竹俞緩緩從懷裏拿出了一塊手帕,「當日你留下的,我今日還給你。」
許安茫然的接過手帕,淡淡的回了句:「額……謝謝你。」
這手帕是原主的吧,先收着不能露餡了。
竹俞見許安坦然接過,他似乎想到了什麼,無意的彎了彎嘴角。
許澤安叉着腰走上前站在兩人旁側之間充滿惡趣味的調侃道:「原來是竹公子啊,不是天天泡在那個破湖打打殺殺的嗎,今日怎麼還光臨我們府上了。」
「多有打擾,除今日歸還手帕之外還有一事相求。」
聽他有事相求,許安不悅的擰着眉頭問道:「你們宗門要法術有法術怎麼還來求我辦事。」
竹俞將袖子挽起,從袖口拿出了一塊帶血的冰塊,微微散發着藍光。
瞧着眼熟,許安好像在哪見過,「這不是當日我刺破大腿的冰塊嗎……還沒化呢?」
竹俞忽的將冰塊雙手奉給許安,神情凝重。
「人人都知道湖底有供奉的神器和毀天滅地的攝世冰晶,所以這幾百年來我們宗門一直都竭力守護,凡是靠近湖中央的輕則廢,重則七竅流血。」
「就在前些日子冰晶不知為何晃動,開始出現破損融化之跡,當日你不僅出現在湖中央並且從湖底爬起來也沒受到反噬,並且染上你血的冰塊久久不融。」
「所以你想說什麼,幫你什麼忙?」
「這塊冰現在像是有了生命一樣,我們猜想或許許小姐你的的血可以修復冰晶,所以想誠借你的血一用。
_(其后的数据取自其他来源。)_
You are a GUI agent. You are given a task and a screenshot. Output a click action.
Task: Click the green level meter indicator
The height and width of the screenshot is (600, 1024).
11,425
」
聽罷,許澤安莫名捧腹大笑,「哈哈哈你說她的血可以修復冰晶?」
竹俞依舊是冰冷的眼神,他一言不發,默默垂下頭,彎下腰將雙手抬高送到許安身前,「請許小姐幫我們修復冰晶。」
許安被這正式的請求搞的舉手無措,「這……萬一那天只是巧合呢?」
仔細想想那天受反噬的是原主已經沒了呢,那血可能也只是巧合沒有融化和冰凝在一塊了呢?
「不會是巧合的,你大腿上的傷應該還沒好吧,正常來說禁地的一切都有反噬,你那天用冰塊劃破腿,但是平常人連命都保不住更何況是腿?所以你或許跟冰晶有些淵緣。」
許安微微皺眉,腹誹着。
說的倒是振振有詞,按反噬來說,如果那天只是運氣好那我這次去肯定死路一條,冒這個險不值得。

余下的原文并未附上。